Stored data
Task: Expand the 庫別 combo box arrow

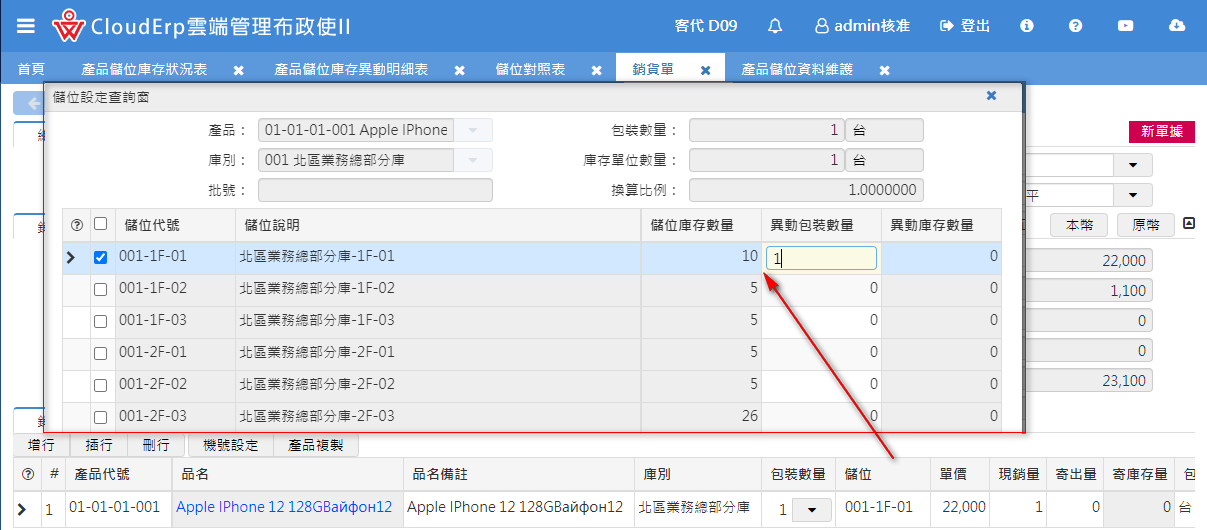Action: (x=473, y=160)
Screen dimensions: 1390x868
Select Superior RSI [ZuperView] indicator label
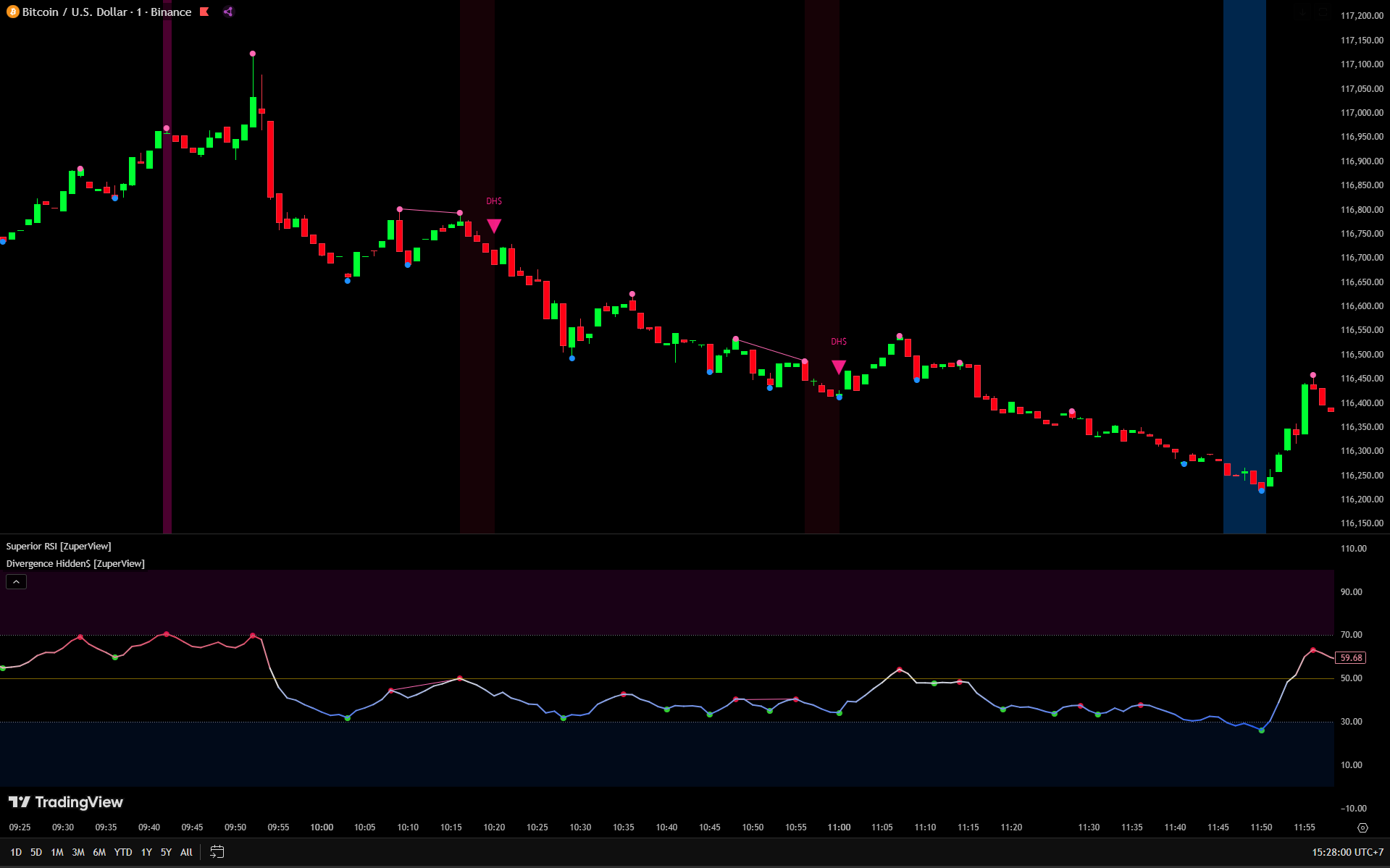click(x=59, y=547)
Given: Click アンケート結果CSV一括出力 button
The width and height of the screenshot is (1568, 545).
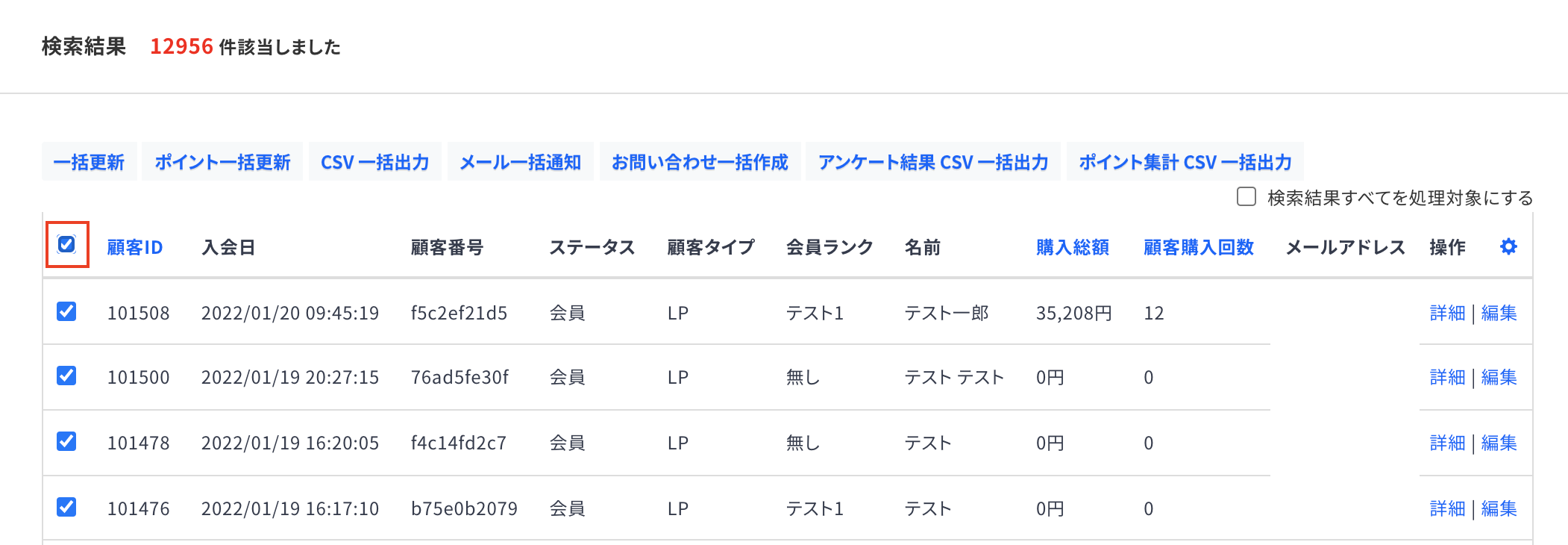Looking at the screenshot, I should pos(933,161).
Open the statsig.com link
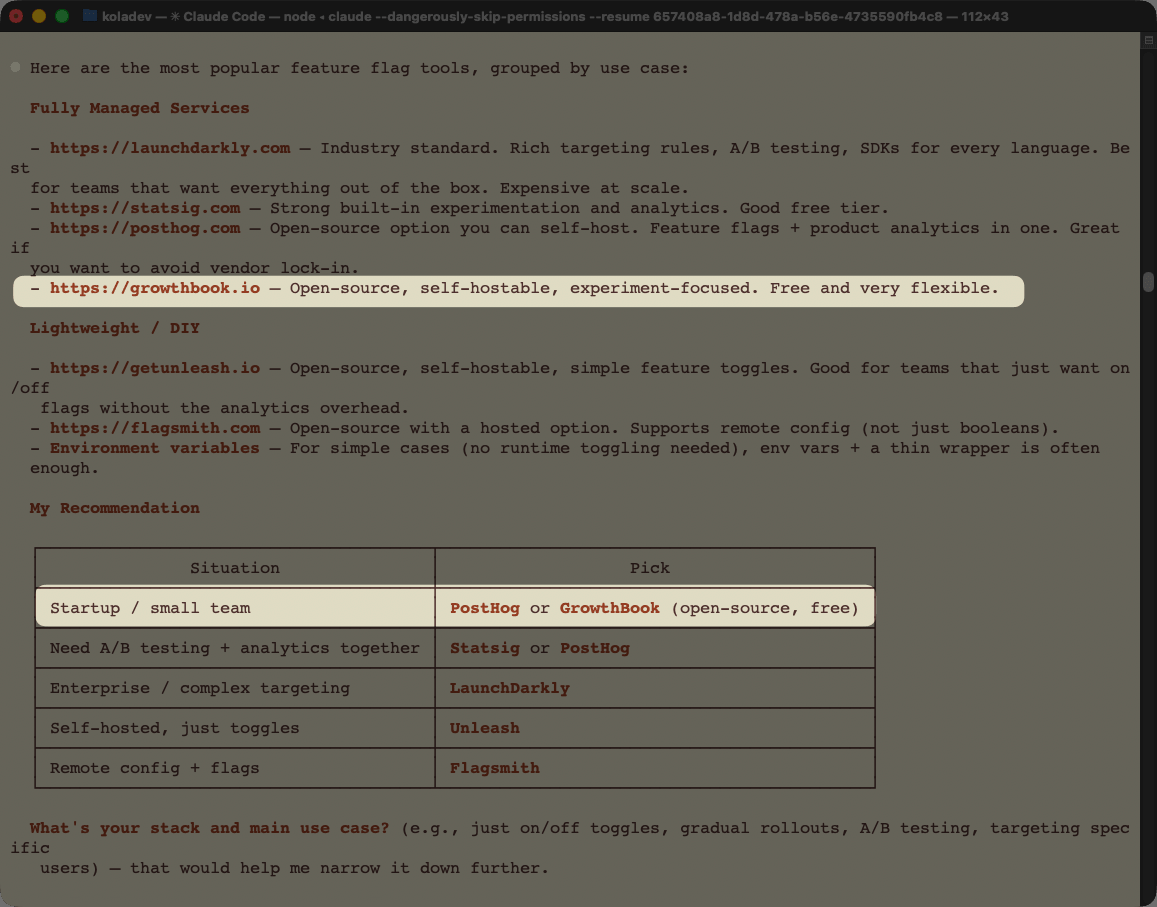Image resolution: width=1157 pixels, height=907 pixels. click(x=145, y=208)
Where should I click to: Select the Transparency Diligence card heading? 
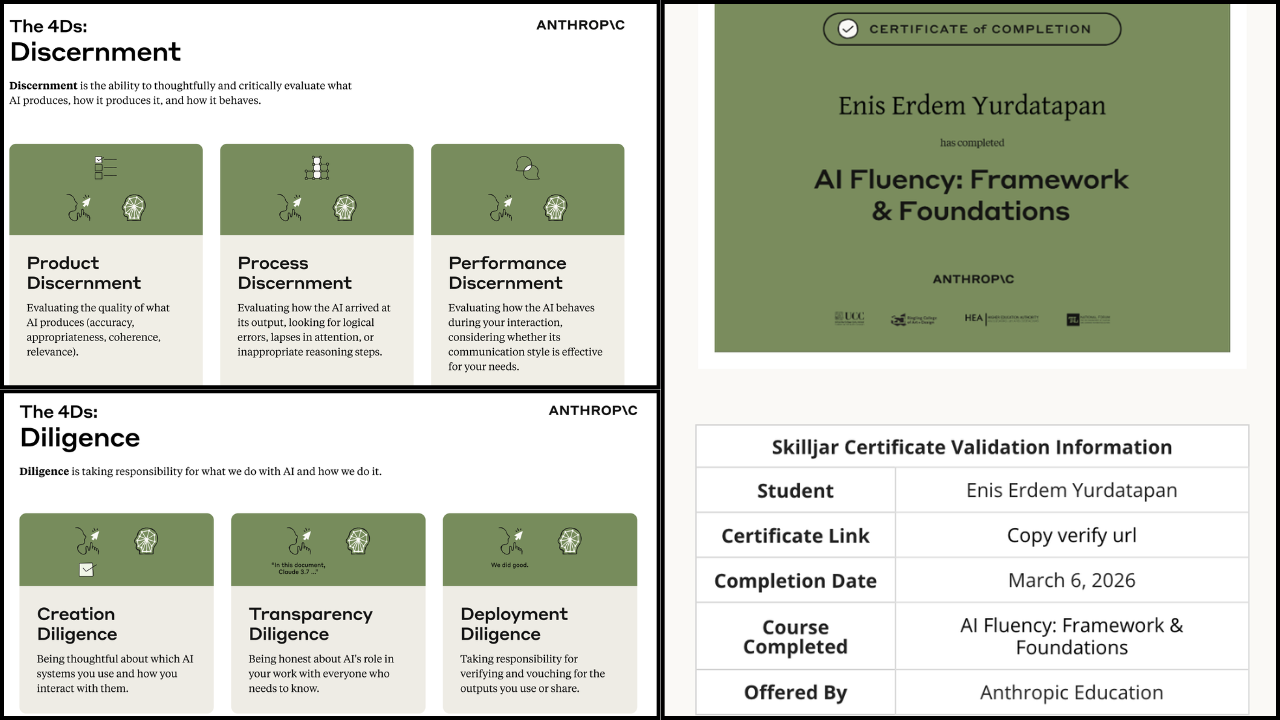[x=310, y=624]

# Given instruction:
Change "Select" to "Choose" everywhere it occurs in these lines, leaving everything else as it is. Write the lines out again without the pictures.

# Exercise solution:
Task: Expand the 庫別 combo box arrow

Action: (x=473, y=160)
Screen dimensions: 1390x868
Choose Superior RSI [ZuperView] indicator label
click(x=59, y=547)
Given: Click アンケート結果CSV一括出力 button
The width and height of the screenshot is (1568, 545).
Looking at the screenshot, I should pos(933,161).
Open the statsig.com link
Image resolution: width=1157 pixels, height=907 pixels. click(x=145, y=208)
Where should I click to: Choose the Transparency Diligence card heading? 
[x=310, y=624]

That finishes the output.